## Activity
In this exercise, return each entry exactly as given.

### Task material ###

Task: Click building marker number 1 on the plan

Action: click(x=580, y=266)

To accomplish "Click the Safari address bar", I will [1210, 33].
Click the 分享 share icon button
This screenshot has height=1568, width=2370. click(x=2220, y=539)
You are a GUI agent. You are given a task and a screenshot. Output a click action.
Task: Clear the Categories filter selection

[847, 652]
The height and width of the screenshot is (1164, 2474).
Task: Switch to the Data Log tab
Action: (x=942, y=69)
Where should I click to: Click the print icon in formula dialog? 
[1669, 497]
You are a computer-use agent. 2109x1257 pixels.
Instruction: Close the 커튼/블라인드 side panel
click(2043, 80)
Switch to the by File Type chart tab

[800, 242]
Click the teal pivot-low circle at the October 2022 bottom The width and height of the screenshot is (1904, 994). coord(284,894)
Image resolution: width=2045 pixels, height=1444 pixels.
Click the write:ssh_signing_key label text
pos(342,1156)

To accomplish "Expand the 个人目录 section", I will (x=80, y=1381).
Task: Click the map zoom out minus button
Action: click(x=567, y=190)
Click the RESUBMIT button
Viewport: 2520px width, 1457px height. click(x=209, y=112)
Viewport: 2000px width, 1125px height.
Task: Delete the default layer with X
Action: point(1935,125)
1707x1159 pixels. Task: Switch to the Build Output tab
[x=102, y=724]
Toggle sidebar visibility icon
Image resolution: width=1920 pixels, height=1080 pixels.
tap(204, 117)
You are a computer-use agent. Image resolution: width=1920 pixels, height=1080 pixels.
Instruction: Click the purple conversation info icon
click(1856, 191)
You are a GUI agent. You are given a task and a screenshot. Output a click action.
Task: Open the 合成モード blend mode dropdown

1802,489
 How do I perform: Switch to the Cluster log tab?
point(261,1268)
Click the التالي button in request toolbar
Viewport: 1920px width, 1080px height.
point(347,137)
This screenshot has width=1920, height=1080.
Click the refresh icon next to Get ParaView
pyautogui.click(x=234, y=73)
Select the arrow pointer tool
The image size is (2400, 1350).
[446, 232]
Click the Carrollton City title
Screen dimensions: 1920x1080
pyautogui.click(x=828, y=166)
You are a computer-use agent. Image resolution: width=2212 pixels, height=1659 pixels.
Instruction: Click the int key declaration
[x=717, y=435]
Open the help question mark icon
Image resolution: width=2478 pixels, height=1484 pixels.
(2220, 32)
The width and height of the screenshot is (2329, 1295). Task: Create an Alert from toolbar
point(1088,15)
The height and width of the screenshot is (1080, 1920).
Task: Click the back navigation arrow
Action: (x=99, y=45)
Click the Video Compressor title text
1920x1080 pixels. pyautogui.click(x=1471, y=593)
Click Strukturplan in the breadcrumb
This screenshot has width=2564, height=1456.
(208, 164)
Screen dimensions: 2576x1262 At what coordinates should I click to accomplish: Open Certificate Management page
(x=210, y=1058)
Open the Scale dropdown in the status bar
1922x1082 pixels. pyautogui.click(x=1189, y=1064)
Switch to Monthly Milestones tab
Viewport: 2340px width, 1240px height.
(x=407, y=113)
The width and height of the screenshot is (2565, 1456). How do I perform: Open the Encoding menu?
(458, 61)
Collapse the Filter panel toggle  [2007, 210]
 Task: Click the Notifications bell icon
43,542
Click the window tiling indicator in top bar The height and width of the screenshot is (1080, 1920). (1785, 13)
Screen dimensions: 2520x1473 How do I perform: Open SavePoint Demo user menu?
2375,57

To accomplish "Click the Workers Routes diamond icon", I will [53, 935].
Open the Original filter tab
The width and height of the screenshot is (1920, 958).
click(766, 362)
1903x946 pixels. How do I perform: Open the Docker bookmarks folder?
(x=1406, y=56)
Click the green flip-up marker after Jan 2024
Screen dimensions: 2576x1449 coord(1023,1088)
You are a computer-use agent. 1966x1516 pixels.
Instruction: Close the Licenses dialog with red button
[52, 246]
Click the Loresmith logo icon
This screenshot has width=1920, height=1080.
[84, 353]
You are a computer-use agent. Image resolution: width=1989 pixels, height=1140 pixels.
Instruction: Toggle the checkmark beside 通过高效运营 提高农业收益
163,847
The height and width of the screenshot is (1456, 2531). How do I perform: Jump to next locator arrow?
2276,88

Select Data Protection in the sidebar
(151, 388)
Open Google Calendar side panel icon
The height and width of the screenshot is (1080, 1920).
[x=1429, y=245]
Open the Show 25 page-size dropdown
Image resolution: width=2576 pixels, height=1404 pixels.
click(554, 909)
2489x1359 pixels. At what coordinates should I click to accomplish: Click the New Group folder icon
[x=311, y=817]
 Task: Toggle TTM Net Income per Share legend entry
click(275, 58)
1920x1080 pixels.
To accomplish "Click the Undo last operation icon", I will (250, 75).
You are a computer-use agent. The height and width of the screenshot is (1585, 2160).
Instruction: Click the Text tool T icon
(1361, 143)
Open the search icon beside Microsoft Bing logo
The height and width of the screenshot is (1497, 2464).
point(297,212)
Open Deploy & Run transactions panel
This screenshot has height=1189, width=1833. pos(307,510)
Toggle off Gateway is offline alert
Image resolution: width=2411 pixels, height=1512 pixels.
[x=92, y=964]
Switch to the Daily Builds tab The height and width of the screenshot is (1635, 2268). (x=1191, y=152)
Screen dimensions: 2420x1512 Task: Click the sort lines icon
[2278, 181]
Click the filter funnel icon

###

## Solution to the exercise
Task: Click building marker number 1 on the plan

Action: click(x=580, y=266)

To accomplish "Click the Safari address bar", I will [1210, 33].
Click the 分享 share icon button
This screenshot has height=1568, width=2370. click(x=2220, y=539)
You are a GUI agent. You are given a task and a screenshot. Output a click action.
Task: Clear the Categories filter selection

[847, 652]
The height and width of the screenshot is (1164, 2474).
Task: Switch to the Data Log tab
Action: (x=942, y=69)
Where should I click to: Click the print icon in formula dialog? 
[1669, 497]
You are a computer-use agent. 2109x1257 pixels.
Instruction: Close the 커튼/블라인드 side panel
click(2043, 80)
Switch to the by File Type chart tab

[800, 242]
Click the teal pivot-low circle at the October 2022 bottom The width and height of the screenshot is (1904, 994). coord(284,894)
Image resolution: width=2045 pixels, height=1444 pixels.
Click the write:ssh_signing_key label text
pos(342,1156)

To accomplish "Expand the 个人目录 section", I will (x=80, y=1381).
Task: Click the map zoom out minus button
Action: click(x=567, y=190)
Click the RESUBMIT button
Viewport: 2520px width, 1457px height. click(x=209, y=112)
Viewport: 2000px width, 1125px height.
Task: Delete the default layer with X
Action: point(1935,125)
1707x1159 pixels. Task: Switch to the Build Output tab
[x=102, y=724]
Toggle sidebar visibility icon
Image resolution: width=1920 pixels, height=1080 pixels.
tap(204, 117)
You are a computer-use agent. Image resolution: width=1920 pixels, height=1080 pixels.
Instruction: Click the purple conversation info icon
click(1856, 191)
You are a GUI agent. You are given a task and a screenshot. Output a click action.
Task: Open the 合成モード blend mode dropdown

1802,489
 How do I perform: Switch to the Cluster log tab?
point(261,1268)
Click the التالي button in request toolbar
Viewport: 1920px width, 1080px height.
point(347,137)
This screenshot has width=1920, height=1080.
Click the refresh icon next to Get ParaView
pyautogui.click(x=234, y=73)
Select the arrow pointer tool
The image size is (2400, 1350).
[446, 232]
Click the Carrollton City title
Screen dimensions: 1920x1080
pyautogui.click(x=828, y=166)
You are a computer-use agent. Image resolution: width=2212 pixels, height=1659 pixels.
Instruction: Click the int key declaration
[x=717, y=435]
Open the help question mark icon
Image resolution: width=2478 pixels, height=1484 pixels.
(2220, 32)
The width and height of the screenshot is (2329, 1295). Task: Create an Alert from toolbar
point(1088,15)
The height and width of the screenshot is (1080, 1920).
Task: Click the back navigation arrow
Action: (x=99, y=45)
Click the Video Compressor title text
1920x1080 pixels. pyautogui.click(x=1471, y=593)
Click Strukturplan in the breadcrumb
This screenshot has width=2564, height=1456.
(208, 164)
Screen dimensions: 2576x1262 At what coordinates should I click to accomplish: Open Certificate Management page
(x=210, y=1058)
Open the Scale dropdown in the status bar
1922x1082 pixels. pyautogui.click(x=1189, y=1064)
Switch to Monthly Milestones tab
Viewport: 2340px width, 1240px height.
(x=407, y=113)
The width and height of the screenshot is (2565, 1456). How do I perform: Open the Encoding menu?
(458, 61)
Collapse the Filter panel toggle  [2007, 210]
 Task: Click the Notifications bell icon
43,542
Click the window tiling indicator in top bar The height and width of the screenshot is (1080, 1920). (1785, 13)
Screen dimensions: 2520x1473 How do I perform: Open SavePoint Demo user menu?
2375,57

To accomplish "Click the Workers Routes diamond icon", I will [53, 935].
Open the Original filter tab
The width and height of the screenshot is (1920, 958).
click(766, 362)
1903x946 pixels. How do I perform: Open the Docker bookmarks folder?
(x=1406, y=56)
Click the green flip-up marker after Jan 2024
Screen dimensions: 2576x1449 coord(1023,1088)
You are a computer-use agent. 1966x1516 pixels.
Instruction: Close the Licenses dialog with red button
[52, 246]
Click the Loresmith logo icon
This screenshot has width=1920, height=1080.
[84, 353]
You are a computer-use agent. Image resolution: width=1989 pixels, height=1140 pixels.
Instruction: Toggle the checkmark beside 通过高效运营 提高农业收益
163,847
The height and width of the screenshot is (1456, 2531). How do I perform: Jump to next locator arrow?
2276,88

Select Data Protection in the sidebar
(151, 388)
Open Google Calendar side panel icon
The height and width of the screenshot is (1080, 1920).
[x=1429, y=245]
Open the Show 25 page-size dropdown
Image resolution: width=2576 pixels, height=1404 pixels.
click(554, 909)
2489x1359 pixels. At what coordinates should I click to accomplish: Click the New Group folder icon
[x=311, y=817]
 Task: Toggle TTM Net Income per Share legend entry
click(275, 58)
1920x1080 pixels.
To accomplish "Click the Undo last operation icon", I will (250, 75).
You are a computer-use agent. The height and width of the screenshot is (1585, 2160).
Instruction: Click the Text tool T icon
(1361, 143)
Open the search icon beside Microsoft Bing logo
The height and width of the screenshot is (1497, 2464).
point(297,212)
Open Deploy & Run transactions panel
This screenshot has height=1189, width=1833. pos(307,510)
Toggle off Gateway is offline alert
Image resolution: width=2411 pixels, height=1512 pixels.
[x=92, y=964]
Switch to the Daily Builds tab The height and width of the screenshot is (1635, 2268). (x=1191, y=152)
Screen dimensions: 2420x1512 Task: Click the sort lines icon
[2278, 181]
Click the filter funnel icon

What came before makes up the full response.